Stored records
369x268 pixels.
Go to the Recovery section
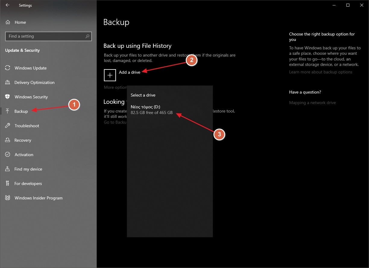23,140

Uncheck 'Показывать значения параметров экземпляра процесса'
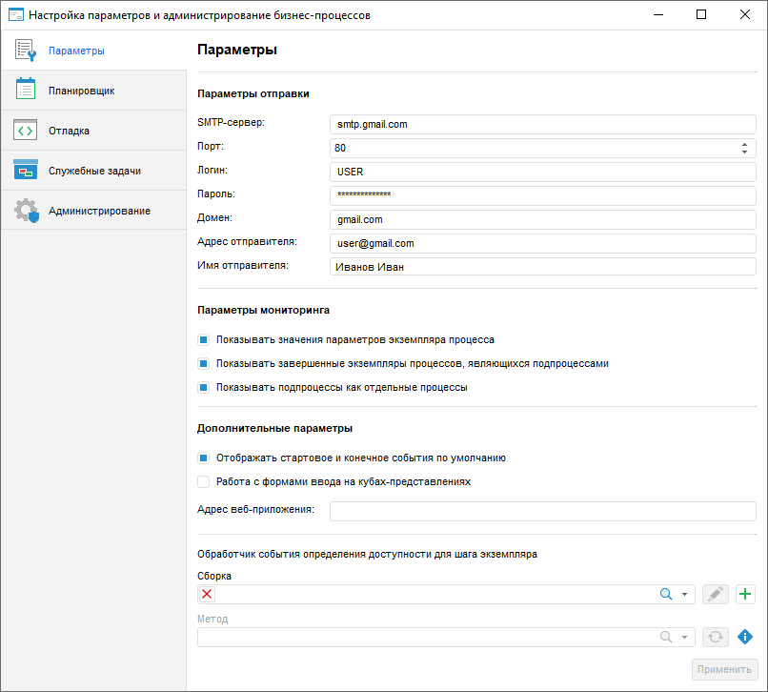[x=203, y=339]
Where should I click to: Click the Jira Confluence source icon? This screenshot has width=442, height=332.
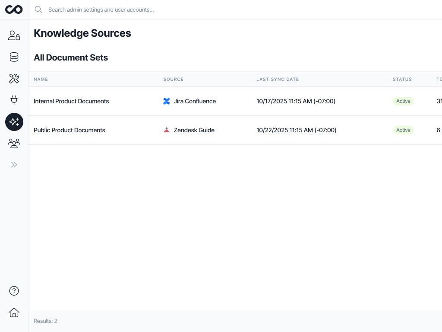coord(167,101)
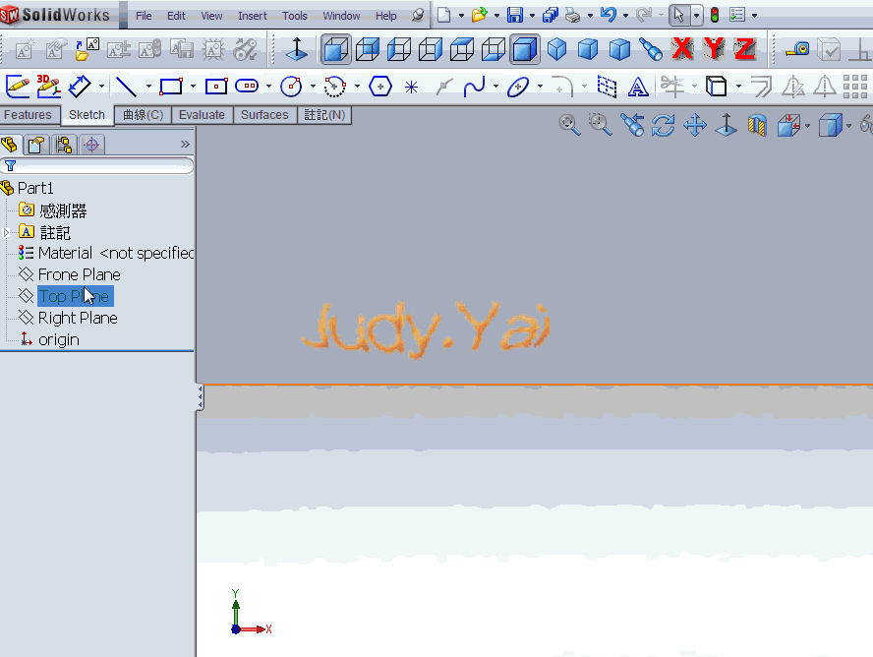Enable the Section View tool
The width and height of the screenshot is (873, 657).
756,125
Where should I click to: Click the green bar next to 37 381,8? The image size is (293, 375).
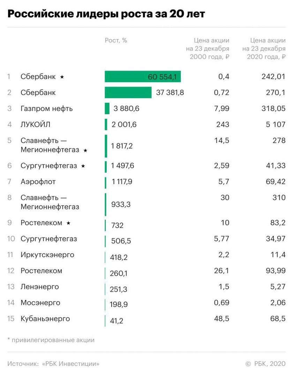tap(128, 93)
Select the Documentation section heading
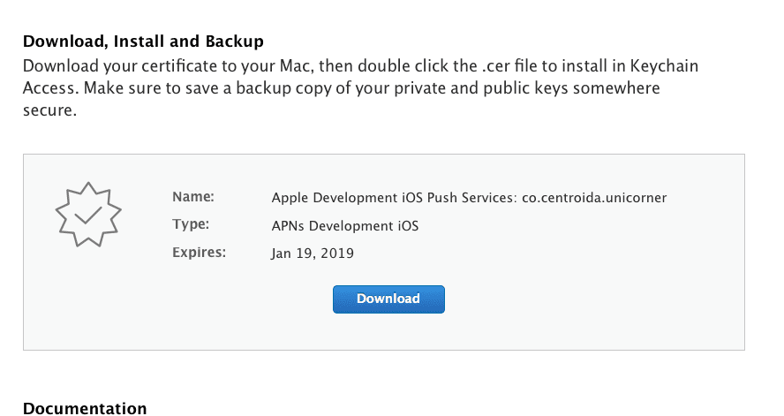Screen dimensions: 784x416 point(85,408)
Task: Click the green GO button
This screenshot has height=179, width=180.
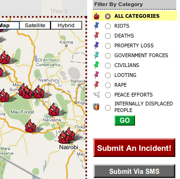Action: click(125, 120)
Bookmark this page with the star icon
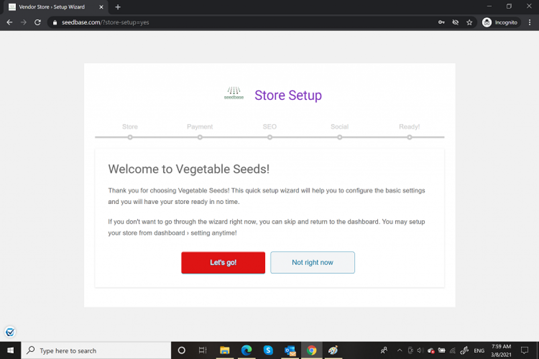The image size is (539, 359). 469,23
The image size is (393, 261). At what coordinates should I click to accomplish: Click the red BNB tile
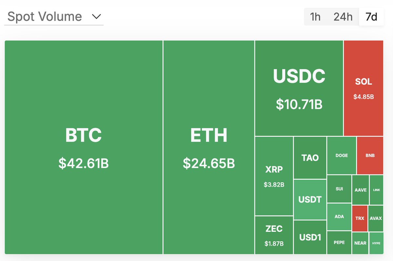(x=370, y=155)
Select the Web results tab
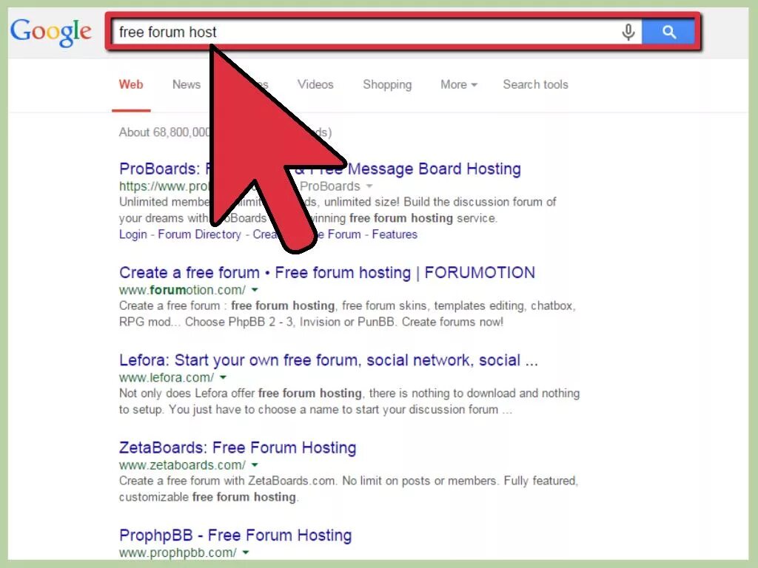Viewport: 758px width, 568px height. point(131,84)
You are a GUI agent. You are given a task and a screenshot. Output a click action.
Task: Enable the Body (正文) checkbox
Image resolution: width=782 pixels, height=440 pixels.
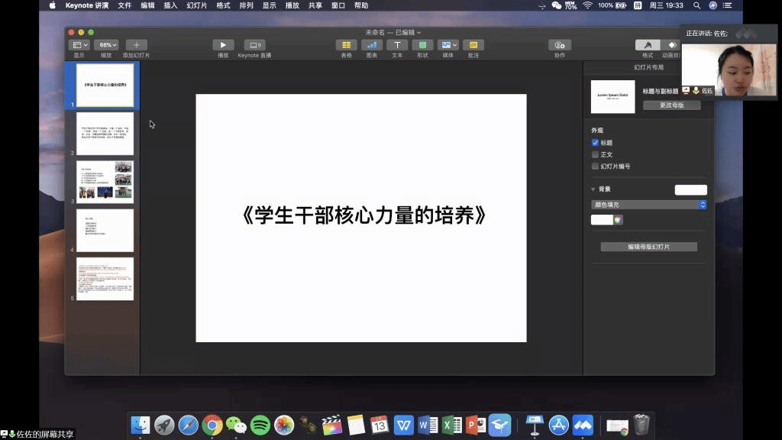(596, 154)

__REQUIRED WORK__. For this exercise, transcribe the entries above exactly, without any pictures.

__ANSWER BOX__.
369x268 pixels.
Go to the Recovery section
23,140

Uncheck 'Показывать значения параметров экземпляра процесса'
[x=203, y=339]
Where should I click to: Click the Jira Confluence source icon? This screenshot has width=442, height=332.
coord(167,101)
Enable the Section View tool
The width and height of the screenshot is (873, 657).
756,125
Where should I click to: Click the green bar next to 37 381,8? The image size is (293, 375).
tap(128, 93)
Select the Documentation section heading
Screen dimensions: 784x416 point(85,408)
Task: Click the green GO button
This screenshot has height=179, width=180.
Action: click(125, 120)
Bookmark this page with the star icon
The image size is (539, 359). 469,23
The image size is (393, 261). At what coordinates should I click to accomplish: Click the red BNB tile
(x=370, y=155)
Select the Web results tab
Viewport: 758px width, 568px height. point(131,84)
You are a GUI agent. You are given a task and a screenshot. Output a click action.
Task: Enable the Body (正文) checkbox
Image resolution: width=782 pixels, height=440 pixels.
(596, 154)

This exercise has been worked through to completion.